Por via da Lei n.º 18/2016, de 20 de junho, assistimos à reposição das 35 horas na função
pública, o que representou uma medida da maior justiça. Todavia, não compreendemos
o que justifica a existência de regimes diferenciados entre o setor privado e o setor
público no que concerne ao período normal de trabalho. Não podemos assumir que ao
emprego no setor público está associado um maior desgaste do que o que existe no
setor privado que justifique que os primeiros trabalhem menos horas por dia e semana
que os segundos, dependendo o maior ou menor desgaste do tipo de serviço
efetivamente prestado e não da natureza pública ou privada da entidade na qual se
exerce funções.
Neste sentido, entendemos ser da maior justiça o estabelecimento de iguais limites
máximos do período normal de trabalho para os trabalhadores do setor privado e os
trabalhadores em funções públicas, equiparando desta forma o regime resultante do
Código do Trabalho e da Lei Geral do Trabalho em Funções Públicas.
Além disso, a elevada car ga horária tem consequências graves na vida das pessoas. Na
sociedade moderna, os pais vêem -se submetidos a um ritmo alucinante, trabalhando
todo o dia, com exigências profissionais cada vez maiores, deixando pouco tempo e
disponibilidade para estarem com os filhos. Os tempos de descanso e de lazer são cada
vez menos e com menor qualidade.
Não podemos esquecer que os recursos mais importantes de uma empresa são os seus
recursos humanos. A eficiência e produtividade dos trabalhadores está diretamente
dependente do seu grau de satisfação quanto às condições laborais oferecidas.

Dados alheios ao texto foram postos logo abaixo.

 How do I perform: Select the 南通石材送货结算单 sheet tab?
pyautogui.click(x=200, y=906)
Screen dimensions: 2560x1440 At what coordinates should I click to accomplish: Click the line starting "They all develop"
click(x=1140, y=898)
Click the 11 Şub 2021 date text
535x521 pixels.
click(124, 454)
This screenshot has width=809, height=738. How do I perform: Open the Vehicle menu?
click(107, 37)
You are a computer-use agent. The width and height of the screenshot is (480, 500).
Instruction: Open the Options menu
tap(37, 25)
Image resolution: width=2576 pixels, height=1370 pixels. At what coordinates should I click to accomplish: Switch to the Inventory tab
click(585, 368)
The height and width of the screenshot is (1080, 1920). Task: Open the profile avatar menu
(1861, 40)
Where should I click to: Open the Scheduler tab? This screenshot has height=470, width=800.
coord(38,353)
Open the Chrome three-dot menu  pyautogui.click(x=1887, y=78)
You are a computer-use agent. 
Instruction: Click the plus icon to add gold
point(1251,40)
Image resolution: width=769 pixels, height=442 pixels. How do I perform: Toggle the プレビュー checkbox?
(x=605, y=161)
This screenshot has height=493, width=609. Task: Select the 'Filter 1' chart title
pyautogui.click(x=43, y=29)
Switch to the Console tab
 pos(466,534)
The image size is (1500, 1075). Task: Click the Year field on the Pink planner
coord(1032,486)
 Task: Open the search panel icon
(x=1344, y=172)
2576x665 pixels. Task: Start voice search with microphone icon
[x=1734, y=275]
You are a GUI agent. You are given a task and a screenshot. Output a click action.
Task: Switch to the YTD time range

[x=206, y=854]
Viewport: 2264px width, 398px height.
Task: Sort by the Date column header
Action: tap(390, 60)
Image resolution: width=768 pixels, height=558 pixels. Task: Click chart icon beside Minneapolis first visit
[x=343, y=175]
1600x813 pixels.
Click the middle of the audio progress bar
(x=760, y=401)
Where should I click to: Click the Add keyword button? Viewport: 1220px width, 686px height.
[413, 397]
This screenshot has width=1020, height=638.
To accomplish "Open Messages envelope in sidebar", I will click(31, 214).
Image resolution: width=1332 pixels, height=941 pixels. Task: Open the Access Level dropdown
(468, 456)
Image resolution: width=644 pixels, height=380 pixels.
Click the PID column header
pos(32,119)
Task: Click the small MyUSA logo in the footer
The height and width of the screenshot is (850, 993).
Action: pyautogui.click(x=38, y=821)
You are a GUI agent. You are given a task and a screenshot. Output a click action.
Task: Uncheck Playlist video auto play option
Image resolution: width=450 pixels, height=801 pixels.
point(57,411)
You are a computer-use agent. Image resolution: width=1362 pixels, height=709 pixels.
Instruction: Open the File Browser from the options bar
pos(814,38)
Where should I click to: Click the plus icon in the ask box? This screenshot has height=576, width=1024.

Estudos internacionais, realizados pela Harvard Business Review (HBR) e Gallup,
mostram que os profissionais mais felizes são mais produtivos e faltam em média menos
15 dias do que os seus colegas. O estudo da HBR sublinha ainda que as empresas “mais
felizes” geram entre 30% a 40% de negócio adicional. Segundo Georg Dutschke,
professor e investigador da Universidade Autónoma e um dos responsáveis pelo estudo
“Happiness Works”, as empres as têm de olhar para a felicidade profissional como um
conceito estratégico na gestão das organizações e dos recursos humanos, não se falando
de “emoções e sentimentos, mas da mudança efetiva de comportamentos, através da
implementação de práticas, processos e relações hierárquicas que imprimam uma lógica
de felicidade no contexto laboral”. Por este motivo, e ao contrário do que se possa
pensar, a redução da carga horária e, em consequência, a possibilidade do trabalhador
conseguir ter maiores períodos de d escanso e lazer, está diretamente associada a uma
maior produtividade.
A título de exemplo, verifica -se que os dados acima indicados da OCDE revelam que a
Alemanha, a Holanda e o Reino Unido trabalham menos tempo do que a média
europeia. Todavia, tais países estiveram entre os países mais competitivos do mundo de
2015, o que demonstra não ser verdade que elevada produtividade apenas é possível
com elevadas cargas horárias.
Neste sentido, o PAN vê a redução do período normal de trabalho, conforme previsto
no Código do Trabalho, como uma medida necessária de forma de garantir a igualdade
entre todos os trabalhadores, porquanto entendemos ser da maior justiça social a
aproximação entre o setor público e o setor privado em matéria laboral. Para além disso,
é preciso valorizar os recursos humanos das empresas, aprofundando continuamente
os direitos dos trabalhadores, criando melhores condições laborais e ambientes de
trabalho mais saudáveis, assegurando-lhes mais tempo para o lazer, reconhecendo que
estes são o mais importante.
Paralelamente, constituindo as férias uma interrupção da atividade de trabalho, por
período definido que visa proporcionar ao trabalhador a sua recuperação física e
psíquica e assegurar-lhe uma maior disponibilidade, integração na vida fami liar e uma
maior participação social e cultural, com a presente iniciativa o PAN pretende também
assegurar o aumento da duração mínima de férias para 25 dias úteis.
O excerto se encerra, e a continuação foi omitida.